Growth arrest lines, also known as Harris lines, are lines of increased bone density that represent the position of the growth plate at the time of insult to the organism and formed on long bones due to growth arrest. They are only visible by radiograph or in cross-section. The age at which the lines were formed can be estimated from a radiograph. Harris lines are often discussed as a result of juvenile malnutrition, disease or trauma. Other studies suggest a reconsideration of Harris lines as more of a result of normal growth and growth spurts, rather than a pure outcome of nutritional or pathologic stress. The lines are named after Henry Albert Harris (1886–1968), professor of anatomy at the University of Cambridge.

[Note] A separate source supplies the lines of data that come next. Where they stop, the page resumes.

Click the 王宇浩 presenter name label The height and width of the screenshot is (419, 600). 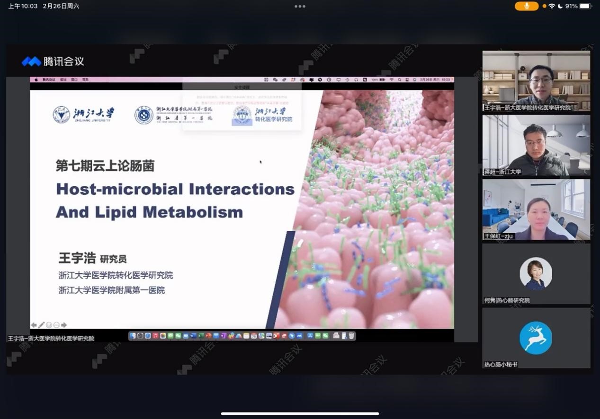click(51, 338)
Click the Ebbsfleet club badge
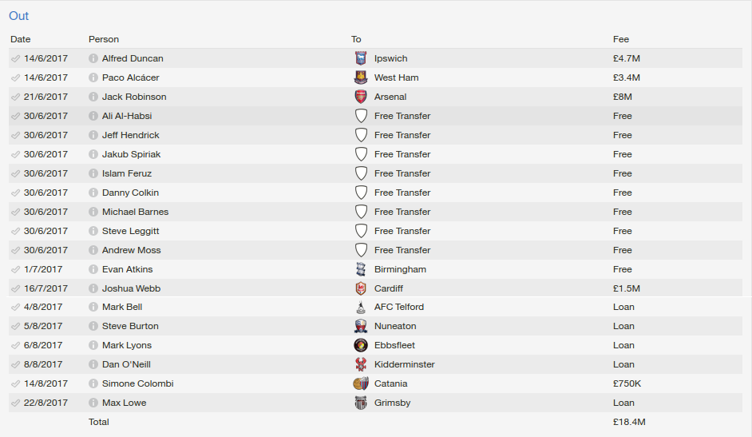This screenshot has height=437, width=752. pos(361,345)
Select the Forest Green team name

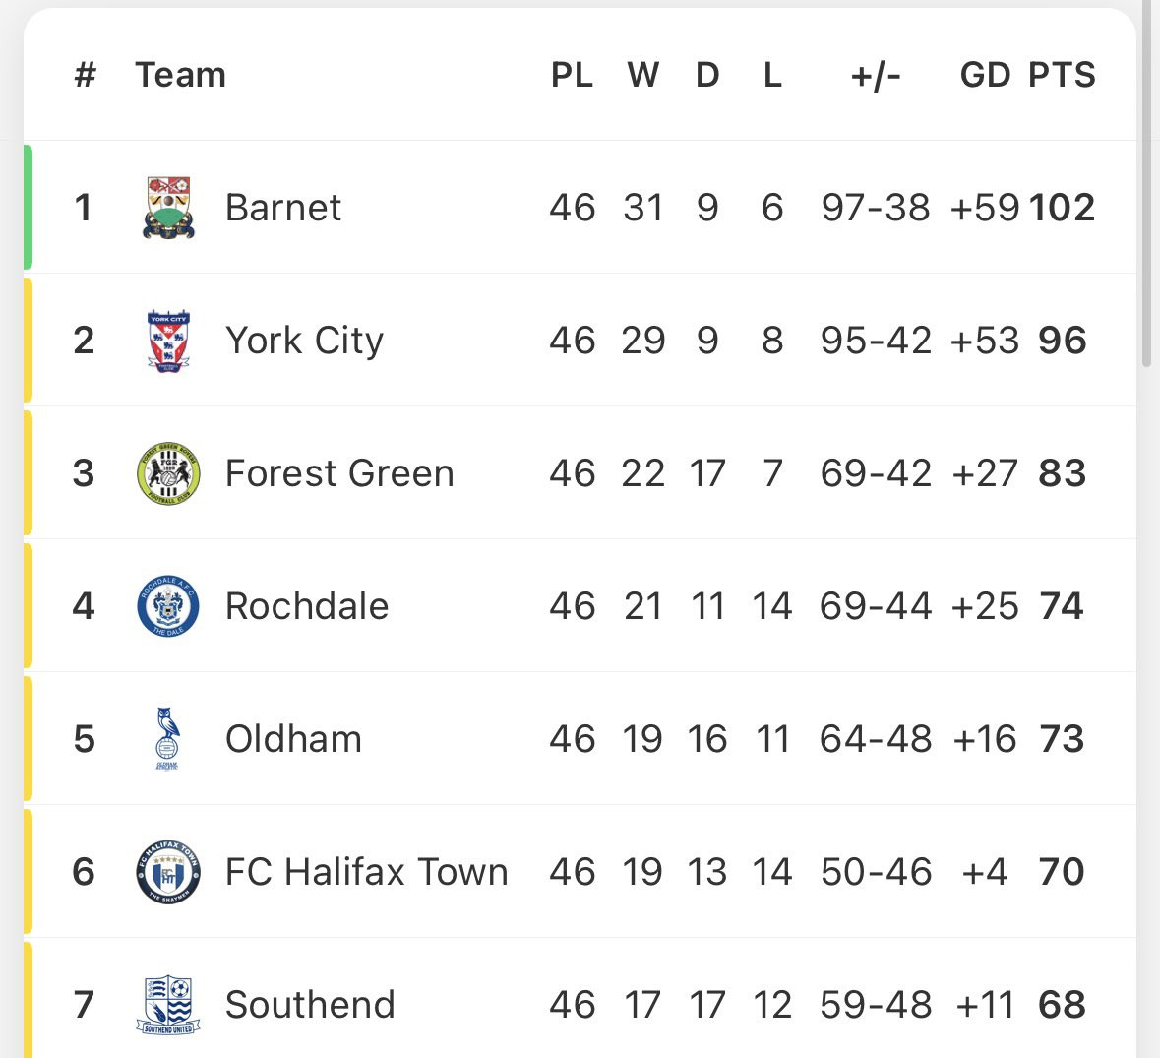click(x=339, y=473)
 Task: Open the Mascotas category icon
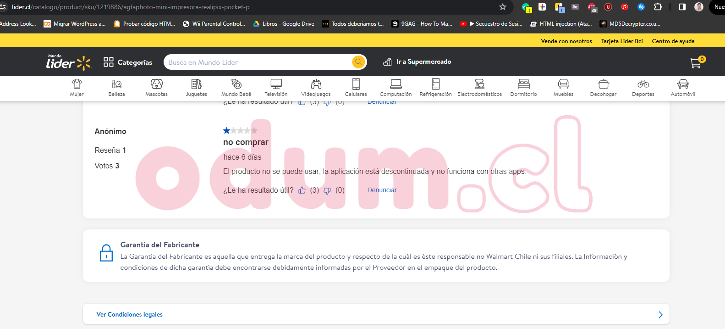coord(156,84)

Particularly, deficiencies in protein and vitamins, which lead to delayed longitudinal bone growth, can result in the formation of Harris lines. During the process of endochondral bone growth, the cessation of osteoblastic activity results in the deposition of a thin layer of bone beneath the cartilage cap, potentially forming Harris lines. Subsequent recovery, necessary for the restoration of osteoblastic activity, is also implicated in Harris line formation. When matured cartilage cells reactivate, bone growth resumes, causing a thickening of the bony stratum. Therefore, complete recovery from periods of chronic illness or malnutrition also manifests as transverse lines on radiographs. Lines tend to be thicker with prolonged and severe malnutrition. Harris line formation typically peaks in long bones around 2–3 years after birth and becomes rare until adulthood after the age of 5. Additionally, Harris lines occur more frequently in boys than in girls.